An uneven statistical topography: the political economy of household budget surveys in late colonial Ghana, 1951–1957

 

Abstract

Abstract This paper reconstructs the history of household budget surveys in late colonial Ghana. It is argued that the household budgets institutionalised an “uneven statistical topography”. This unevenness comprises a spatial and a conceptual dimension. The former refers to the choice of the sampling locations, closely mirroring the uneven will of the state to exercise control over different parts of the country. The latter refers to the fact that household budget surveys incorporated different cognitive tools and served different aims depending on what the government envisaged as its political and economic agenda in the surveyed areas.

INFORMATION GIVEN:
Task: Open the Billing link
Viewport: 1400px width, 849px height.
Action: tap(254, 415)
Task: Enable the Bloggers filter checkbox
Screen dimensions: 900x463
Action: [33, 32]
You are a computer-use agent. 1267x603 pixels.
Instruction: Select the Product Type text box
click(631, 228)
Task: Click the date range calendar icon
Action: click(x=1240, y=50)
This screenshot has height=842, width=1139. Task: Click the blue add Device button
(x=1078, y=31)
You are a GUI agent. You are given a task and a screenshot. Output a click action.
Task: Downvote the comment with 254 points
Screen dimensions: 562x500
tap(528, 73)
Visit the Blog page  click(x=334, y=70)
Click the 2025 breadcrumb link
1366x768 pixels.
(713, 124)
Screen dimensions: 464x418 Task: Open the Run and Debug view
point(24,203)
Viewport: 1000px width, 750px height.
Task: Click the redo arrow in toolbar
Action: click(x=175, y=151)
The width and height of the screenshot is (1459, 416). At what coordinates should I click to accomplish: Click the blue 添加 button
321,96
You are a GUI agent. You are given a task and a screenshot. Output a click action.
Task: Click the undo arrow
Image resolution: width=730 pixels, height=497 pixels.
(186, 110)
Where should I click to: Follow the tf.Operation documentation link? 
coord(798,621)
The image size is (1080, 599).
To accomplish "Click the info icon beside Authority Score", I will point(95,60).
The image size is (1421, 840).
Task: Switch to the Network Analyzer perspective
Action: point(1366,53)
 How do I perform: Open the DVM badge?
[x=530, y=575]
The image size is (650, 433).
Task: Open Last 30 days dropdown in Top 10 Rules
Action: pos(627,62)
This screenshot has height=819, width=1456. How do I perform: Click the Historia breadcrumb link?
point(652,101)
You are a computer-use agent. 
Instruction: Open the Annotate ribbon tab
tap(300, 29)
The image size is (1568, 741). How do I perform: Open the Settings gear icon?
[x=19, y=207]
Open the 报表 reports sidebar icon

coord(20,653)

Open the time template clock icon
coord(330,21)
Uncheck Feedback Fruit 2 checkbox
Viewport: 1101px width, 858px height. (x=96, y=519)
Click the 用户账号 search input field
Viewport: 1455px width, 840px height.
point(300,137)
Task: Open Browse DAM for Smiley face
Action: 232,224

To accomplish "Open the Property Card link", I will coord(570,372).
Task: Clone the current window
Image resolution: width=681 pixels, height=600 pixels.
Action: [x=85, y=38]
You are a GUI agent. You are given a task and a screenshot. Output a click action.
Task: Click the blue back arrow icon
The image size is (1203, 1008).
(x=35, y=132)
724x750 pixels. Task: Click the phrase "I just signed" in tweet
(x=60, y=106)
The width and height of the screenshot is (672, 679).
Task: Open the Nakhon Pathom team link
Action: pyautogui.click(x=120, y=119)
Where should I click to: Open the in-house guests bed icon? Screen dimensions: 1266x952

AIM OF THE EXERCISE: Summarize the abstract on household budget surveys in late colonial Ghana in two sentences.

RESULT FOR THIS TASK: The paper reconstructs the history of household budget surveys in late colonial Ghana and argues that they institutionalized an "uneven statistical topography" with a spatial and a conceptual dimension. Spatially, the choice of sampling locations mirrored the state's uneven will to control different parts of the country; conceptually, the surveys used different cognitive tools and served different aims depending on the government's political and economic agenda in the surveyed areas.